> _A FAZER_: Relacione todas as cidades mencionadas no texto de origem sobre as futuras beatas, cada uma apenas uma vez e na ordem em que aparecem.

> _TEXTO DE ORIGEM_:
>>>

Neste ano, a Igreja no Brasil ganha duas beatas mártires da castidade, Benigna Cardoso, do Ceará, e Isabel Cristina Mrad, de Minas Gerais. “Acredito que para a Igreja no Brasil é uma grande alegria”, disse Marcela Kamiroski, virgem consagrada da arquidiocese de Juiz de Fora (MG) à ACI Digital. Para ela, as futuras beatas “testemunharam com suas vidas o amor a Deus até as últimas consequências e isso é um exemplo para todos nós, que somos chamados a viver a castidade”.

Benigna Cardoso da Silva será beatificada em 24 de outubro, em Crato (CE). Ela nasceu em 1928, em Santana do Cariri (CE), e foi morta aos 13 anos após resistir à tentativa de abuso de um rapaz. Logo ficou conhecida como “heroína da castidade”.

Isabel Cristina Mrad Campos será beatificada no dia 10 de dezembro, em sua cidade natal, Barbacena (MG). Nasceu em 1962 e cresceu em uma família católica. Em 1982, mudou-se para Juiz de Fora (MG), para estudar. No mesmo ano, foi morta em seu apartamento por um homem que tentou violentá-la, mas a futura beata resistiu para manter sua castidade.

<<<

> _INFORMAÇÕES FORNECIDAS_:

>>>

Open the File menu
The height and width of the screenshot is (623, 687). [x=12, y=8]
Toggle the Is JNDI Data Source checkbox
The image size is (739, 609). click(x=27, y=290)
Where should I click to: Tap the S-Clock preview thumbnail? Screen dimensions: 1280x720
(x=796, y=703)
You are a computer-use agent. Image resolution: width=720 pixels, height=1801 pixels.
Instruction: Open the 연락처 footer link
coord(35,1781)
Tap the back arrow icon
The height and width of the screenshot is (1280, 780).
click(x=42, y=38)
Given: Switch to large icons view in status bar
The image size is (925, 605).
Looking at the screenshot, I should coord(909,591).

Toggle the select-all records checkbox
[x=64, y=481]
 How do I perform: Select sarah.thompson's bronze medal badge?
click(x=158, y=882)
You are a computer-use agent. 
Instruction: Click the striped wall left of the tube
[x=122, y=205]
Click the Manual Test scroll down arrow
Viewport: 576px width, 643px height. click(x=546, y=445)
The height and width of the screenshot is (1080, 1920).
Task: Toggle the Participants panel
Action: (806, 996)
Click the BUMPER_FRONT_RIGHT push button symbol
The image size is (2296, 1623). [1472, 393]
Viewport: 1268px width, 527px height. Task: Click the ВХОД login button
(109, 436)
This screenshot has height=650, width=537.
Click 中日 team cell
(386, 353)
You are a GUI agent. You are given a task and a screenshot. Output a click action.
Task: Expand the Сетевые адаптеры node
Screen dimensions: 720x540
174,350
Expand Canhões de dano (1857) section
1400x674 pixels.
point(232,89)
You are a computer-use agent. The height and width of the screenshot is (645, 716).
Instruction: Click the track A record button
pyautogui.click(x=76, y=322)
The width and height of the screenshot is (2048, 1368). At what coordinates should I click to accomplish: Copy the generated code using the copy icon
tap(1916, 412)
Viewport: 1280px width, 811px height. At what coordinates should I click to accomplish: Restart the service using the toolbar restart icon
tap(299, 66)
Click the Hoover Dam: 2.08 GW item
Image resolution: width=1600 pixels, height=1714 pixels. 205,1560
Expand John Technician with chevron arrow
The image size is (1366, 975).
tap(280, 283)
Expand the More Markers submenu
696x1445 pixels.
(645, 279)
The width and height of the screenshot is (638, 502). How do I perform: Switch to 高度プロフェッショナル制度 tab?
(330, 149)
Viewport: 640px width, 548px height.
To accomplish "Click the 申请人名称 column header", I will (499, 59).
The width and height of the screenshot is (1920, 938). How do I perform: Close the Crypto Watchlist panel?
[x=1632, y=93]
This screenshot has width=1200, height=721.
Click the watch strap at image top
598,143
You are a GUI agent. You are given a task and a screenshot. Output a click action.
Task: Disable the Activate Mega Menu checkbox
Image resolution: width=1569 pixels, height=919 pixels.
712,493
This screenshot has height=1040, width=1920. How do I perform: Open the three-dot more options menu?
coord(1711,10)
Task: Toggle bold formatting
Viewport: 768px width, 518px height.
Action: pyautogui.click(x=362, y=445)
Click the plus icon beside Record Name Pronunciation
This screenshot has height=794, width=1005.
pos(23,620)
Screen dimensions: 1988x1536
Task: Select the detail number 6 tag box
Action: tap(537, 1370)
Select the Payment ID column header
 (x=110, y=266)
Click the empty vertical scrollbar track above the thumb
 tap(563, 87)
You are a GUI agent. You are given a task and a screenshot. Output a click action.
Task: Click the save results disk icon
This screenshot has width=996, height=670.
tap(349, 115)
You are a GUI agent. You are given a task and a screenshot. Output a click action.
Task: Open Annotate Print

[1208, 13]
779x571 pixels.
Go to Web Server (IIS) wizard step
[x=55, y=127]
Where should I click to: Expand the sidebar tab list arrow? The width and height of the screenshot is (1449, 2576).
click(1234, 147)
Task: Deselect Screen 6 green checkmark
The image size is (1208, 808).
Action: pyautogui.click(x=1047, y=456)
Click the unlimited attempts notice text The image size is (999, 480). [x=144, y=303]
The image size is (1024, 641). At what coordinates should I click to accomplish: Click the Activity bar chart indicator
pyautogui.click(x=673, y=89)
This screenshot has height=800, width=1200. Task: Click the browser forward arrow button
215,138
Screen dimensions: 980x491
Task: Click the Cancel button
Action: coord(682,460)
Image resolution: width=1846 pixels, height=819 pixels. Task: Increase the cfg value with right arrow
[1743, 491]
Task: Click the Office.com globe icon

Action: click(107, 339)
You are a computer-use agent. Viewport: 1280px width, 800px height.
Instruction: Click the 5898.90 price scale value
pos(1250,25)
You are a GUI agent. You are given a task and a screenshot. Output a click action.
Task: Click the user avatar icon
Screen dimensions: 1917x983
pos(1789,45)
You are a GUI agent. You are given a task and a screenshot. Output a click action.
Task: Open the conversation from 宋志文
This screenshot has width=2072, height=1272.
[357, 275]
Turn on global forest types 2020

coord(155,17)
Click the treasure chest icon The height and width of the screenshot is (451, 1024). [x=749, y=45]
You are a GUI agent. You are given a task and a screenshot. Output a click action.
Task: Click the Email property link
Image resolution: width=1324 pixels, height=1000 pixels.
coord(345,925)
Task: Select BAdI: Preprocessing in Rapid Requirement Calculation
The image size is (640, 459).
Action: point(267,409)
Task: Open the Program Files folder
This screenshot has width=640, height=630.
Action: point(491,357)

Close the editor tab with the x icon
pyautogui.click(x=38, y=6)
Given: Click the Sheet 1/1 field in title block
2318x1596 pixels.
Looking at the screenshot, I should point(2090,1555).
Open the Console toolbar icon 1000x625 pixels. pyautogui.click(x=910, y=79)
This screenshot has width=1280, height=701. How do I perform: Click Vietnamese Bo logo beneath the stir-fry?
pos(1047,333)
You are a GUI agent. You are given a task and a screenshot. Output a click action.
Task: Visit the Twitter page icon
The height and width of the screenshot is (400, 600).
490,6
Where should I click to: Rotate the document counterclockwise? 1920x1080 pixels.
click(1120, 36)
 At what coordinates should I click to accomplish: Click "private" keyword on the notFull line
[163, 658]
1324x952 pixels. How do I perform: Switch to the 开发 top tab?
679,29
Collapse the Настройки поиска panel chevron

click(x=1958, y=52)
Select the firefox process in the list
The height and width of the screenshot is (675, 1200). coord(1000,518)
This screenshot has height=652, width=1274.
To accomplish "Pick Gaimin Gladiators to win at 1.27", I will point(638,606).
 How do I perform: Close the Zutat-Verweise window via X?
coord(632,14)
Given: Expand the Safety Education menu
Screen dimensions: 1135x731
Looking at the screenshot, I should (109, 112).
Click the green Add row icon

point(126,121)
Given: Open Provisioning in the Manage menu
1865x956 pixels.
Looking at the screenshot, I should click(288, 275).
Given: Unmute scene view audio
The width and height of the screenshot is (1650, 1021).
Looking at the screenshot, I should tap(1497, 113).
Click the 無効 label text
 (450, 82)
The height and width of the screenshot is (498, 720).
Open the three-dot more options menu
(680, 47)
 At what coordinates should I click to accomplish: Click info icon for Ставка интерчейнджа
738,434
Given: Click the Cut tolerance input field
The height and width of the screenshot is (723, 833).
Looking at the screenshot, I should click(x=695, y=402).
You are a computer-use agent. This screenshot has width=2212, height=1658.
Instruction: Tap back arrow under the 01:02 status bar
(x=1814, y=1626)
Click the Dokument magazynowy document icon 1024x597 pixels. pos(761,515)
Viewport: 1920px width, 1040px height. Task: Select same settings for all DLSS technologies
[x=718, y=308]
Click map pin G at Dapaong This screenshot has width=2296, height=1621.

<<<

> _TAREFA CONCLUÍDA_:
Juiz de Fora (MG)
Crato (CE)
Santana do Cariri (CE)
Barbacena (MG)